Content starts

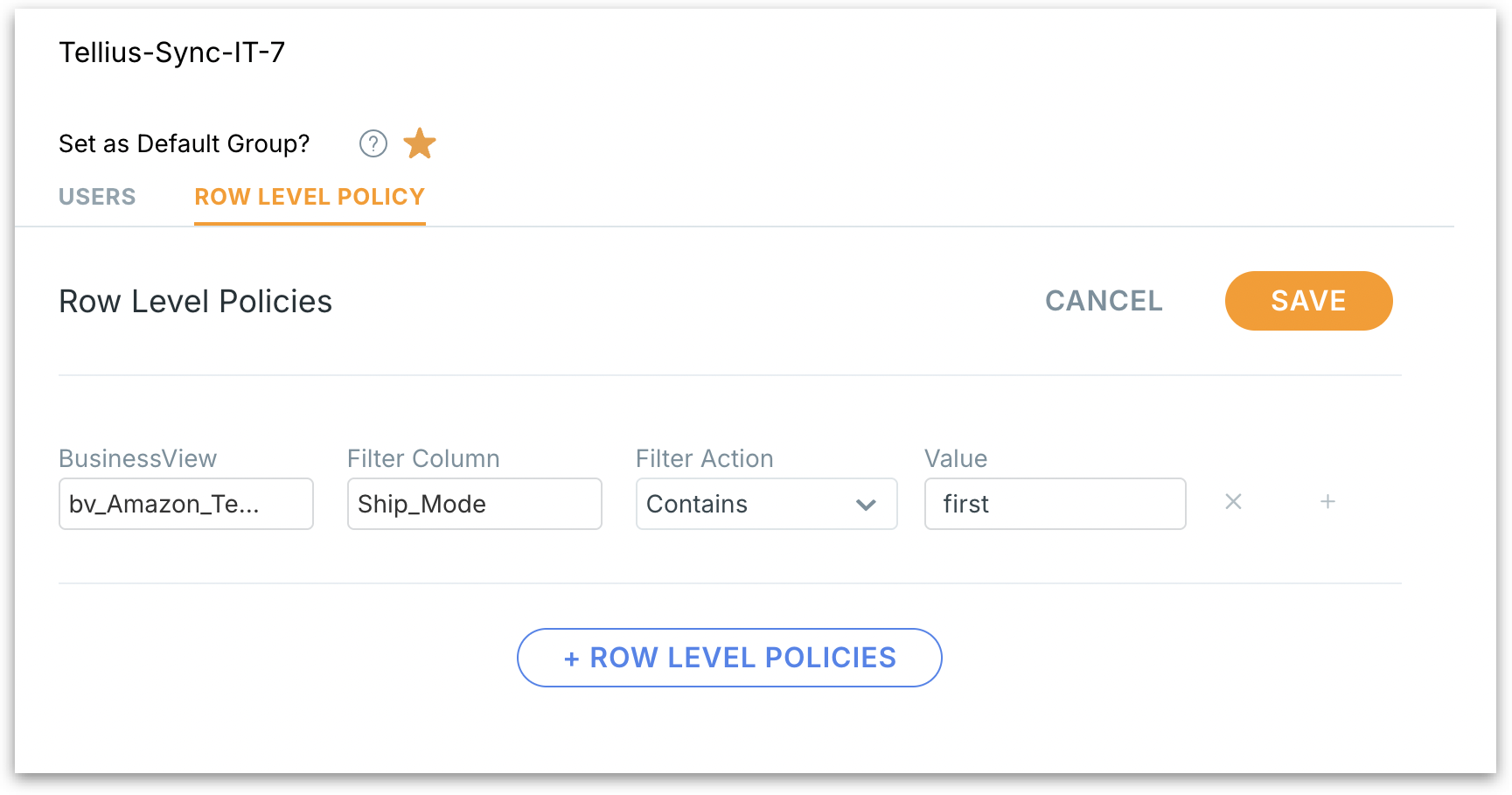Screen dimensions: 1512x795
Task: Select the ROW LEVEL POLICY tab
Action: (x=310, y=197)
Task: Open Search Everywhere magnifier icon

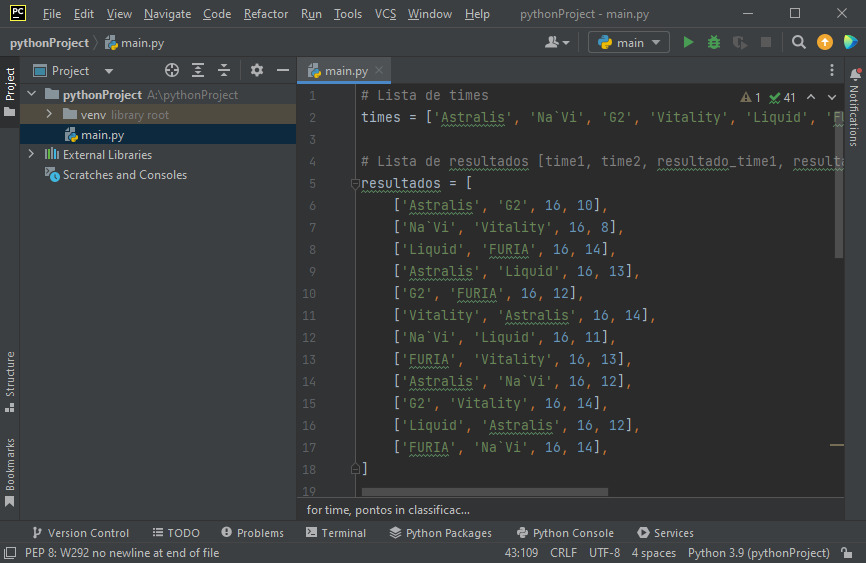Action: click(x=798, y=43)
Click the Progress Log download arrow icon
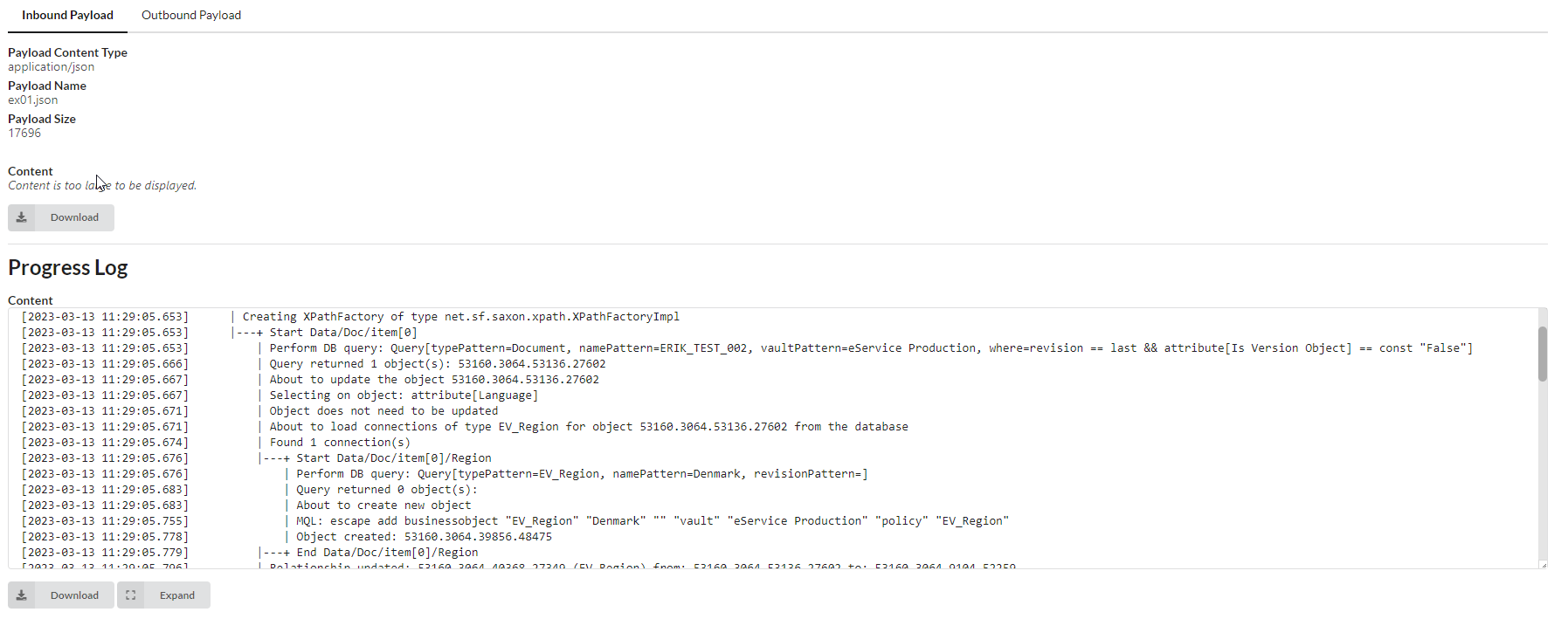The image size is (1568, 619). coord(22,595)
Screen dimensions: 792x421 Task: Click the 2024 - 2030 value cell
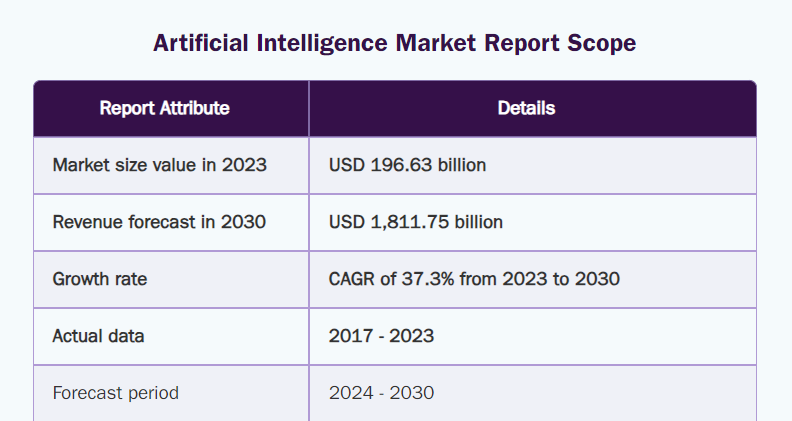381,393
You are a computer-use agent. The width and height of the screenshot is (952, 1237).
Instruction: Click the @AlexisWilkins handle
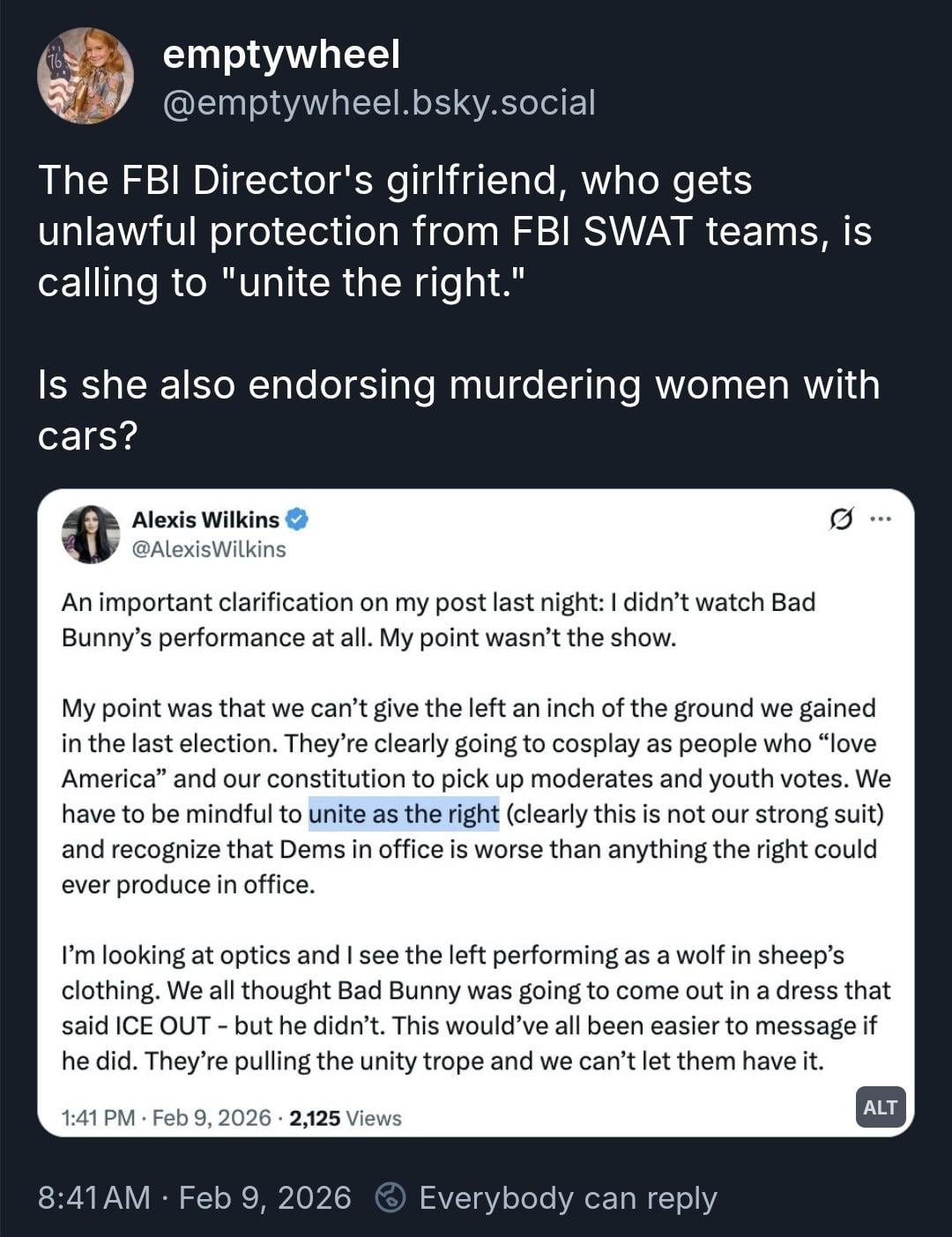pos(209,549)
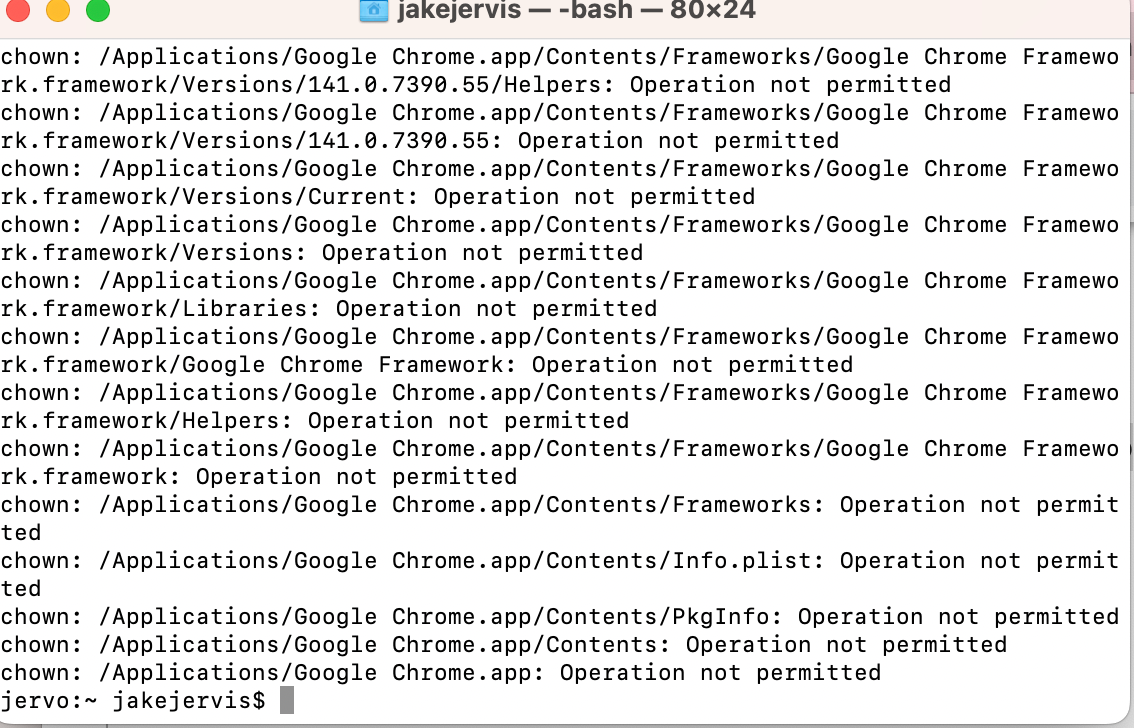Click 'Chrome.app: Operation not permitted' on last output line

636,673
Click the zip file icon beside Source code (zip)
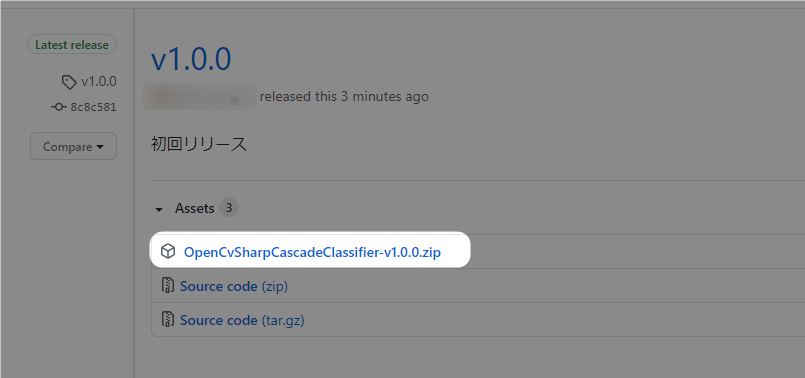805x378 pixels. coord(168,286)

Content ends

AIM OF THE TASK: From the line containing "Task: Open Search Everywhere magnifier icon" to the last line of the entries, output every line exactly as written, but leave out the pictures.

RESPONSE TO THIS EXERCISE:
Task: Open Search Everywhere magnifier icon

Action: click(x=798, y=43)
Click the Progress Log download arrow icon
The image size is (1568, 619). coord(22,595)
Screen dimensions: 792x421 Task: Click the 2024 - 2030 value cell
381,393
You are a computer-use agent. The width and height of the screenshot is (952, 1237).
Instruction: Click the @AlexisWilkins handle
pos(209,549)
Click 'Chrome.app: Operation not permitted' on last output line

636,673
Click the zip file icon beside Source code (zip)
805x378 pixels. coord(168,286)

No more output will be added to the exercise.